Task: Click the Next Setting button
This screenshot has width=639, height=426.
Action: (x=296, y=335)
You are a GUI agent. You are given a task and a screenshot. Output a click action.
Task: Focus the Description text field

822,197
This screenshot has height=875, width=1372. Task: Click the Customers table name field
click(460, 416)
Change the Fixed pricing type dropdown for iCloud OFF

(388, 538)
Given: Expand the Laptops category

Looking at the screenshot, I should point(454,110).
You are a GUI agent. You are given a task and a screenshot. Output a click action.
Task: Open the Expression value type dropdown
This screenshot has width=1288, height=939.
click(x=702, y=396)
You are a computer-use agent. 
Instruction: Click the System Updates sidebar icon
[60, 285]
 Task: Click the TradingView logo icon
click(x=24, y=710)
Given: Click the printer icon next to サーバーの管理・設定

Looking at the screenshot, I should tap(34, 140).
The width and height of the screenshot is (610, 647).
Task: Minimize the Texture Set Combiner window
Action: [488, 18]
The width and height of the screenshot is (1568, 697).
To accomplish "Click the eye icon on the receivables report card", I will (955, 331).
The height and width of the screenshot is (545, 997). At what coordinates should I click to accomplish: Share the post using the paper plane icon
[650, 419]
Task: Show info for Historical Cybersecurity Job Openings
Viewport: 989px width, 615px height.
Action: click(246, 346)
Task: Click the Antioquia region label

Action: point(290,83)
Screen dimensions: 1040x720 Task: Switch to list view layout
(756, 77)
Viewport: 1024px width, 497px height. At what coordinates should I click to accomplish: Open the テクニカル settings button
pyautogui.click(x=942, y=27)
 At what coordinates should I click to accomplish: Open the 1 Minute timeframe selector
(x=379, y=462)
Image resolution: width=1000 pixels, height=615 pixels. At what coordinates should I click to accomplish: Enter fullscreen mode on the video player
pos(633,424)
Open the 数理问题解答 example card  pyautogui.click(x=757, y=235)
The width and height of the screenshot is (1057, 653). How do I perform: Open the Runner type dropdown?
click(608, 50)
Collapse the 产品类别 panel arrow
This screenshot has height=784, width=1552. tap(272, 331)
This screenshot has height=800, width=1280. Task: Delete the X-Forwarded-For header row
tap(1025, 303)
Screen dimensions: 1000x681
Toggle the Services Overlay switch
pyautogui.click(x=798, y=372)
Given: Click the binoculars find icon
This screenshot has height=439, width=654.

*Brief*
A word-for-word copy of all the entries is required.

*Task solution*
Task: Click the Next Setting button
This screenshot has width=639, height=426.
Action: (x=296, y=335)
You are a GUI agent. You are given a task and a screenshot. Output a click action.
Task: Focus the Description text field

822,197
This screenshot has height=875, width=1372. Task: Click the Customers table name field
click(460, 416)
Change the Fixed pricing type dropdown for iCloud OFF

(388, 538)
Given: Expand the Laptops category

Looking at the screenshot, I should point(454,110).
You are a GUI agent. You are given a task and a screenshot. Output a click action.
Task: Open the Expression value type dropdown
This screenshot has width=1288, height=939.
click(x=702, y=396)
You are a computer-use agent. 
Instruction: Click the System Updates sidebar icon
[60, 285]
 Task: Click the TradingView logo icon
click(x=24, y=710)
Given: Click the printer icon next to サーバーの管理・設定

Looking at the screenshot, I should tap(34, 140).
The width and height of the screenshot is (610, 647).
Task: Minimize the Texture Set Combiner window
Action: [488, 18]
The width and height of the screenshot is (1568, 697).
To accomplish "Click the eye icon on the receivables report card", I will (955, 331).
The height and width of the screenshot is (545, 997). At what coordinates should I click to accomplish: Share the post using the paper plane icon
[650, 419]
Task: Show info for Historical Cybersecurity Job Openings
Viewport: 989px width, 615px height.
Action: click(246, 346)
Task: Click the Antioquia region label

Action: point(290,83)
Screen dimensions: 1040x720 Task: Switch to list view layout
(756, 77)
Viewport: 1024px width, 497px height. At what coordinates should I click to accomplish: Open the テクニカル settings button
pyautogui.click(x=942, y=27)
 At what coordinates should I click to accomplish: Open the 1 Minute timeframe selector
(x=379, y=462)
Image resolution: width=1000 pixels, height=615 pixels. At what coordinates should I click to accomplish: Enter fullscreen mode on the video player
pos(633,424)
Open the 数理问题解答 example card  pyautogui.click(x=757, y=235)
The width and height of the screenshot is (1057, 653). How do I perform: Open the Runner type dropdown?
click(608, 50)
Collapse the 产品类别 panel arrow
This screenshot has height=784, width=1552. tap(272, 331)
This screenshot has height=800, width=1280. Task: Delete the X-Forwarded-For header row
tap(1025, 303)
Screen dimensions: 1000x681
Toggle the Services Overlay switch
pyautogui.click(x=798, y=372)
Given: Click the binoculars find icon
This screenshot has height=439, width=654.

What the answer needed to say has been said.